Further, according to the present invention, the injection of physiological saline is performed after insertion of the pouch and the receptor into the human body, and the expansion of the receptor is performed according to the injection of the physiological saline, thereby minimizing the size of the human incision during surgery.

1 is a schematic view showing a state in which a medical implant is applied according to an embodiment of the present invention.

Figure 2 is a block diagram showing a method of manufacturing a water-soluble synthetic resin and dry replacement for medical implants according to an embodiment.

3 is a schematic diagram showing a method of manufacturing and using a dry replacement for a medical implant according to an embodiment.

4 is a cross-sectional view showing a medical implant according to an embodiment.

5 is a cross-sectional view showing a medical implant according to another embodiment.

6 and 7 are cross-sectional views showing a medical implant according to another embodiment.

8 is a cross-sectional view showing a medical implant according to another embodiment.

9 and 10 are perspective views schematically showing a state of the conventional medical implant and the medical implant of Figure 8, respectively.

11 and 12 are cross-sectional views illustrating embodiments that can be combined.

13 is a cross-sectional view showing a medical implant according to another embodiment.

Hereinafter, embodiments of the present invention will be described with reference to the accompanying drawings. Unless otherwise defined or mentioned, terms indicating directions used in the present description are based on the states shown in the drawings. In addition, the same reference numerals throughout the embodiments indicate the same member. On the other hand, each of the components shown in the drawings may be exaggerated in thickness or dimensions for the convenience of description, and does not mean that actually should be configured by the ratio between the dimensions or configurations.
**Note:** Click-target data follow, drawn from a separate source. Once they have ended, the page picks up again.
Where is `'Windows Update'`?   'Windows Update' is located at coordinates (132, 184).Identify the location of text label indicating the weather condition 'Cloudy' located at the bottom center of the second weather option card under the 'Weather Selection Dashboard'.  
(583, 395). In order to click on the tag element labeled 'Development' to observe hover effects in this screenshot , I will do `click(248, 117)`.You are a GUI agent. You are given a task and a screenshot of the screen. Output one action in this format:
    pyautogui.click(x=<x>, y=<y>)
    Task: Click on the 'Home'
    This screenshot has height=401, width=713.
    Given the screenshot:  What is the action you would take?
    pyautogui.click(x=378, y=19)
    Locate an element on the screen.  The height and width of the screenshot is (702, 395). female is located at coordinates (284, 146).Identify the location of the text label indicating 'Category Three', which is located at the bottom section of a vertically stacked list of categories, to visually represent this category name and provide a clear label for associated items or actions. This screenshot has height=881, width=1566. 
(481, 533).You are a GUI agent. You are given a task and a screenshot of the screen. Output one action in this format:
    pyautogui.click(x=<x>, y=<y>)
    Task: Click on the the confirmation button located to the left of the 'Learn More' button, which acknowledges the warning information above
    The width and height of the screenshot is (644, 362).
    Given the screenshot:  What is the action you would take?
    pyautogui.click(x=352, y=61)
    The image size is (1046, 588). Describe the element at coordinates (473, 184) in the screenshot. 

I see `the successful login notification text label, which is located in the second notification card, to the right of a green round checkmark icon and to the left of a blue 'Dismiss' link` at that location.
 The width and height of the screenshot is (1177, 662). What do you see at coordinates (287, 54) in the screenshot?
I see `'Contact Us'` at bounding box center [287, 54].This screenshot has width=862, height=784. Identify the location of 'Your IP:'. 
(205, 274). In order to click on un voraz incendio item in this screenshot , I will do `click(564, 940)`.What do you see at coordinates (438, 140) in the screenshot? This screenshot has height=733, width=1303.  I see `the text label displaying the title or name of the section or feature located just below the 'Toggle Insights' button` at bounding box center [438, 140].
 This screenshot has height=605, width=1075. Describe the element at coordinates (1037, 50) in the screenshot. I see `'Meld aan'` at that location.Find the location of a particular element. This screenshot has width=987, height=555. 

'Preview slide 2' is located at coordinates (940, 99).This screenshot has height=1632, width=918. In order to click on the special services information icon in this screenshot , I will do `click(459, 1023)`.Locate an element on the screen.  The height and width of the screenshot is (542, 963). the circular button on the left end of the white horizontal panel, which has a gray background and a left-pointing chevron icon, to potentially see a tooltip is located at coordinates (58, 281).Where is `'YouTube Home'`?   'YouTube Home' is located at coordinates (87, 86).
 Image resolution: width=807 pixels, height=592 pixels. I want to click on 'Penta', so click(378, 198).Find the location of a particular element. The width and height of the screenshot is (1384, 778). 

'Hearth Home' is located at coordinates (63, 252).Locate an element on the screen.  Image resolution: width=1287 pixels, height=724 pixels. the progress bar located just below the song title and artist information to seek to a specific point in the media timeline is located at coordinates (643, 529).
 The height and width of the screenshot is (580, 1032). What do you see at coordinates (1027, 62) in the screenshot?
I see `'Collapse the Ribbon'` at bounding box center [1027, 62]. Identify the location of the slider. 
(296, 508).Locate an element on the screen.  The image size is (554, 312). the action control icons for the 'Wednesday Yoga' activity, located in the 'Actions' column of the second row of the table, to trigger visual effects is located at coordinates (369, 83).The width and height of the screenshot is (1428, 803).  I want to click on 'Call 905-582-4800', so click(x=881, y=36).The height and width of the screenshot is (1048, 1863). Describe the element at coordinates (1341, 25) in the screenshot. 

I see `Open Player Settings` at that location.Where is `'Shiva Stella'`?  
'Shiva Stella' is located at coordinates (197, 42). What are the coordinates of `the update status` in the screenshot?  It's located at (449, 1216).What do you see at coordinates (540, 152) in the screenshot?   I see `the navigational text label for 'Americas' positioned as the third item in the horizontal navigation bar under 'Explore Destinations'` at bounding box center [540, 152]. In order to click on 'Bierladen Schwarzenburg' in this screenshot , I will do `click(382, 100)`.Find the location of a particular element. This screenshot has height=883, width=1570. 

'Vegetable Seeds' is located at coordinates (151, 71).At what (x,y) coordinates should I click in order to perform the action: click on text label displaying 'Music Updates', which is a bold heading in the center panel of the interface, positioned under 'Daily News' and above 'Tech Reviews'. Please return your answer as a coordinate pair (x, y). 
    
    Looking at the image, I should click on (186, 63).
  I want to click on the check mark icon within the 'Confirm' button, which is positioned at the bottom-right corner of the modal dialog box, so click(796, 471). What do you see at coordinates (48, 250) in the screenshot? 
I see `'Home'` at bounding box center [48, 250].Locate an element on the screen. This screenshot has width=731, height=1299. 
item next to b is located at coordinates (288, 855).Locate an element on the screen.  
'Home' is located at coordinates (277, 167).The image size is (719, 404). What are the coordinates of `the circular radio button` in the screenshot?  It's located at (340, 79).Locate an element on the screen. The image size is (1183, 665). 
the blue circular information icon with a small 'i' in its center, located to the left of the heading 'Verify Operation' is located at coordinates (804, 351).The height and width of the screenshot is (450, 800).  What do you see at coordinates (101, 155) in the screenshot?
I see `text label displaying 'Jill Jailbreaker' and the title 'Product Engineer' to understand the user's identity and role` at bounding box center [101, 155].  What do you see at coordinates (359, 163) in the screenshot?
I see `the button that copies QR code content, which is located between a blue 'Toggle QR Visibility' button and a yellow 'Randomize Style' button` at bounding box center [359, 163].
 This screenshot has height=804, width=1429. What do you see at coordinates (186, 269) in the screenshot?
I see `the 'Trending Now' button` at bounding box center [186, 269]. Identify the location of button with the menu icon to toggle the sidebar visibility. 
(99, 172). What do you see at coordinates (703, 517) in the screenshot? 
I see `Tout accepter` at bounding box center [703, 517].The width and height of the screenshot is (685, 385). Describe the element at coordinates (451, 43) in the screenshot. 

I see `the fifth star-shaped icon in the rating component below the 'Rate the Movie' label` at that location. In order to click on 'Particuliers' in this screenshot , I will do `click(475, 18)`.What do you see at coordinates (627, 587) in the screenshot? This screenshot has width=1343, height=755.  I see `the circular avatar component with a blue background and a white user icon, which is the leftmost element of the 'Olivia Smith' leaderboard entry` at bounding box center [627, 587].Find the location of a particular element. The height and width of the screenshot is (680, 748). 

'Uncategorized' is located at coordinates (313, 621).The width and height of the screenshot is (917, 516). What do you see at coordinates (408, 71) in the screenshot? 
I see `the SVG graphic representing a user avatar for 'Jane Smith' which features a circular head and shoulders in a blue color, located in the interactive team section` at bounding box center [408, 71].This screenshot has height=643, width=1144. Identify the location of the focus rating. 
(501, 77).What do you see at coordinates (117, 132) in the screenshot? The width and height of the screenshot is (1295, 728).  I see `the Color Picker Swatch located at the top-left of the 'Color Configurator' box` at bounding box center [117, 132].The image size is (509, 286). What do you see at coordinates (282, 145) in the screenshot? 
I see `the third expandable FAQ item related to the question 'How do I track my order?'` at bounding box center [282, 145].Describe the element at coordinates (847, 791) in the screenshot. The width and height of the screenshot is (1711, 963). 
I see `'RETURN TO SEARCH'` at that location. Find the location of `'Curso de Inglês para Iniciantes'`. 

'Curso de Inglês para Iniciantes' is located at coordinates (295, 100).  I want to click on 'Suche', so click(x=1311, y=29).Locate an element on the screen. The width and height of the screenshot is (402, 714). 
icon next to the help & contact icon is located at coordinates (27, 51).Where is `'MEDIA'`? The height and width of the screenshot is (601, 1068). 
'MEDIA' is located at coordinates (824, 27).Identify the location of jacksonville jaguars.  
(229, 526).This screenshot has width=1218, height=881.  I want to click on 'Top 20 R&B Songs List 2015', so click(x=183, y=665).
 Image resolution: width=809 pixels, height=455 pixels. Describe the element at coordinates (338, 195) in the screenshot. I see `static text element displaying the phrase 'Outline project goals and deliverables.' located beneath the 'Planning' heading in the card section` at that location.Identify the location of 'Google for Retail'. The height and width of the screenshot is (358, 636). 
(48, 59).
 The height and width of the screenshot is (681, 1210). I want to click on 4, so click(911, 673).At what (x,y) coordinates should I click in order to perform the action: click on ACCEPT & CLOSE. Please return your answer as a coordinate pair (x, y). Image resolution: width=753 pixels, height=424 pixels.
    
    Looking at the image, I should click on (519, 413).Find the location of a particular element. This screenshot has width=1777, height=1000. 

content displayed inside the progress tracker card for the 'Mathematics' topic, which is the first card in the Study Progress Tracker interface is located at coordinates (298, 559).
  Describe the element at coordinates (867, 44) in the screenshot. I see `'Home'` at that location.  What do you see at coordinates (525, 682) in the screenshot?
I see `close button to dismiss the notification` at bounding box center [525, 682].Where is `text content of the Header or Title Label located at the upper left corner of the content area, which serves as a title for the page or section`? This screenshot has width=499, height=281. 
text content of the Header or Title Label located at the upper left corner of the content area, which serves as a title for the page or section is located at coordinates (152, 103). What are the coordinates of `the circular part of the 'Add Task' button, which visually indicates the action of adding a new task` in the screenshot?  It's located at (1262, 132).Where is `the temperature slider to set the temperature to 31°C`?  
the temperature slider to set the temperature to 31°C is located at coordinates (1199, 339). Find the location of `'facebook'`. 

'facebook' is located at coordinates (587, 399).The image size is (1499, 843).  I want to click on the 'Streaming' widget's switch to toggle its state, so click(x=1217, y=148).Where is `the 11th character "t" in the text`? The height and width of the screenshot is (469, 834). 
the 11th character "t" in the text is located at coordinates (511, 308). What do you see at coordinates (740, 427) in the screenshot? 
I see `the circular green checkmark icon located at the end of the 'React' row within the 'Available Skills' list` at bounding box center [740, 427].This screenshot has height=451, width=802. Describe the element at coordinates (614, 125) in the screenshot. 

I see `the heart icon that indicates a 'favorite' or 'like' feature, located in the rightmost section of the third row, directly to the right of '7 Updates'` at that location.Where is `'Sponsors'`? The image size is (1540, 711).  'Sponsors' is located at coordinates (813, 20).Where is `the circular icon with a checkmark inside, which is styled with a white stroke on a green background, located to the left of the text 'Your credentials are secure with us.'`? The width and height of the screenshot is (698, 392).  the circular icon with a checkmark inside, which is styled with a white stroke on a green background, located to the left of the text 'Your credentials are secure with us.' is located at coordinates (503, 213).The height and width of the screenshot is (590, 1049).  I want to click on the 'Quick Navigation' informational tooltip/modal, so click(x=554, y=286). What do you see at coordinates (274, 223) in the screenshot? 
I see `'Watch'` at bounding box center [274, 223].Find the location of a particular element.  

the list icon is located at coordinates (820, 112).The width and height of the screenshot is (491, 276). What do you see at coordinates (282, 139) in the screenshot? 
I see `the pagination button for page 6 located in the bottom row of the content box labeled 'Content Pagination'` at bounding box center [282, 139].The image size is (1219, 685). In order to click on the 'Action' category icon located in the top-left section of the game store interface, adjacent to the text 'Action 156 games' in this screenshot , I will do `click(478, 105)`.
A medical implant according to an embodiment of the present invention will be described with reference to FIG. 1. 1 is a schematic view showing a state in which a medical implant is applied according to an embodiment of the present invention.

As shown in FIG. 1, the medical implant 100 according to the present embodiment may be inserted into the human body B, particularly in the female breast region. 1 and related descriptions are provided for convenience of description and are not limited to surgery of a woman's chest of the medical implant 100. That is, the medical implant may be applied to various parts of the human body through changes in size and shape in addition to the use for women's chest surgery. For example, it is possible to use the skin recessed portion and wrinkles, etc., and furthermore, it is possible to use for improving the volume sense of cosmetic purposes.

Medical implant 100 according to the present embodiment includes a pouch 110, physiological saline (W) and the receptor (filler member 120). The pouch 110 is formed of a hard type silicon material to form an outer shape of the implant 100, and may have some elasticity or no elasticity according to the purpose. Physiological saline (W) and the receptor 120 is accommodated inside the pouch (110). Receptor 120 inside the pouch 110 is provided in a softened state by physiological saline (W).

The receptor 120 may be formed of a water-soluble synthetic resin and hydrolyzed by physiological saline (W) to be provided inside the pouch 110 in a softened state. In this case, PVA (polyvinyl alcohol) and / or PVAc (polyvinyle acetate) may be used as the water-soluble synthetic resin.

The receptor 120 is made of xerogel and then reacts with physiological saline (W) in the pouch 110 to exist as a hydrogel.

Hydrogel refers to a state in which when a substance is placed in a larger amount of water, the substance can swell quickly and maintain a large amount of water in the swollen structure. Substances present in the hydrogel state retain a three-dimensional structure rather than dissolve in water. Gels formed on such aqueous solutions are called hydrogels. Hydrogels are usually made of hydrophilic polymer resins that are crosslinked by other bonding forces such as chemical bonds, ionic interactions, hydrogen bonding or hydrophobic action.

The term hydrogel is applied when the material is already swollen in water. Dried gels are called xerogels or dry gels. During the drying process, moisture evaporates from the gel, and the surface tension causes the gel to crush itself. Thus the gel shrinks to a very small fraction of swollen size. If moisture is removed without disruption of the polymer structure by lyophilization or extraction with organic solvents, then the remaining material has an extremely light weight with high porosity. Such dehydrogenated hydrogels are called xerogels or sponges.

Hereinafter, for convenience of explanation, a receptor dried in a manufacturing step or in a physiological saline solution is called a dry substitute, and a receptor in a physiological saline solution is particularly called a hydrogel.

Meanwhile, polyvinyl alcohol (hereinafter referred to as PVA) is a hydrophilic polymer synthetic resin obtained through hydrolysis of polyvinyl acetate (hereinafter referred to as PVAc). Crosslinking of PVA occurs through chemical and physical methods. In chemical crosslinking, an acidic crosslinking agent binds to a hydroxyl group and an aldehyde solution of PVA to form a gel. Representative methods of physical crosslinking are freeze-thawing. Hydrogels prepared by the freeze thawing method have little toxicity, contain no impurities, and contain about 80 to 90% water. In addition, since it does not use a crosslinking agent, it can be used as an attractive biomedical hydrogel.

That is, in the case of the silicone gel, when the outermost pouch is broken, there is a concern that it may flow to the outside and be absorbed into the biological tissue, causing necrosis, whereas in the case of the PVA hydrogel as in this embodiment, the outermost pouch is broken. Even if it is kept in a certain form is less likely to leak to the outside, even if spilled biocompatibility is high, there is no fear of necrotic tissue.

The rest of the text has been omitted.